これが大人の余裕ってやつかなって思いながらその後ろ姿を追いかけた。
いじられたんだ?ってそこから話が進んで彼の職場がとても和気藹々としていて楽しそうだと思った。
そうか、会社ではイジられキャラなのかな?
まあ、そうなるだろうな と何となく納得した。
「俺のおかげかなdarling?あ〜死ぬ!」
職場の人たちと今度、北海道に行くと言った彼に返事をした途端、東の丘の上から撃たれたようだった。
何とか死なずに済んだが致命傷だった。
「え、どこ?」
遅れて俺の少し離れた所にいた彼は真剣モードに入ったようでじっと動かなくなった。
「そこ」
俺は家の塀に身を隠し、回復していたが目の前を通った彼は見事撃たれた。
敢えて詳細な位置情報を教えなかったのはわざと。
俺の長所がこんな時にも出てしまって困ったものだ。
「おいこら、死んだじゃねぇかよ。何でお前死んでないんだよ」
目の前で死んでしまった彼の操るキャラクターが目の前に倒れている。
俺は涙が出るほど笑った。
今時こんな綺麗な死に方する方が珍しいんじゃないかと思うほど見応えのある絵面だった。
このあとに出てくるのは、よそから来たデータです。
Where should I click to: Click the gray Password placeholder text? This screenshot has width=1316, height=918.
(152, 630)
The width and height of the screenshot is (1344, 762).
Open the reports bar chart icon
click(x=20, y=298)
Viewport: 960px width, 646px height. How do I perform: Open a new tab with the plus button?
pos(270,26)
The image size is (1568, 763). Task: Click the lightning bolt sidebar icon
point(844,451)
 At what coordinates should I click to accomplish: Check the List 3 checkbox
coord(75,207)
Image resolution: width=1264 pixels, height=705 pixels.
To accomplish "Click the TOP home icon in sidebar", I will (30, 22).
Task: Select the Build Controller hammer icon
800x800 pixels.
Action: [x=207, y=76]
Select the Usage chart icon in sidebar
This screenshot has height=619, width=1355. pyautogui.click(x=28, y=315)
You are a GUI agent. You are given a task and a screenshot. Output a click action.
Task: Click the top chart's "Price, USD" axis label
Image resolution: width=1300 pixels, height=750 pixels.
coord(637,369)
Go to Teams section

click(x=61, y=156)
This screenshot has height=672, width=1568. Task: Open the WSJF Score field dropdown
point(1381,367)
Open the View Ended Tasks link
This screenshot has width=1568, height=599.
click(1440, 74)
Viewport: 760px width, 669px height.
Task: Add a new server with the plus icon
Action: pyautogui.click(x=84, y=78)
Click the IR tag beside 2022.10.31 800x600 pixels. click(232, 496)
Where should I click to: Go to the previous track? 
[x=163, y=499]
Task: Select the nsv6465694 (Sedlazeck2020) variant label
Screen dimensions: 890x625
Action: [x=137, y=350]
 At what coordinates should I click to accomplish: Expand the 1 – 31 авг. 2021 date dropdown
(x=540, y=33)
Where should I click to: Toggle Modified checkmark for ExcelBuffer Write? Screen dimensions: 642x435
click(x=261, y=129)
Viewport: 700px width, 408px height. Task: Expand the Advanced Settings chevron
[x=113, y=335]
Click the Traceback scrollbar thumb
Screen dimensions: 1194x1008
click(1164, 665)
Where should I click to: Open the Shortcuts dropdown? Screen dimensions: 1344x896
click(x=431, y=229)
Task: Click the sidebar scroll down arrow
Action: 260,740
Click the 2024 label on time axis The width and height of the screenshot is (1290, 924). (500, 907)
「クッソおもろ(笑)見た?死ぬ瞬間、ヤバかったよホント」
俺はコントローラーを置いてティッシュで涙を拭いたにも関わらず、まだ笑いが止まらなかった。
「早よ助けろ。いつまで笑ってんだよゲラ」
俺がいつまでもケラケラと飽きもせず笑っているものだから痺れを切らしてちょっとキレ気味で怒られてしまった。
「はいはいお兄さん起きよーね゛……ぁ」
全回復して、何とか笑いのツボから抜け出した俺はやっと動き出した。
そしてもう既に丘の上を離れたと思っていた敵がまだそこにいた。
「せめて俺を助けてから死んでくれ」
冷静にそう言った彼に対して反論の余地はなかったので素直に謝った。
その言葉まじ、肝に銘じておきます。
「スンマソン・ジェイソン」
二人して死んでしまったのでこれは手始めの練習という事にして次のゲームマッチを開始した俺たちであった。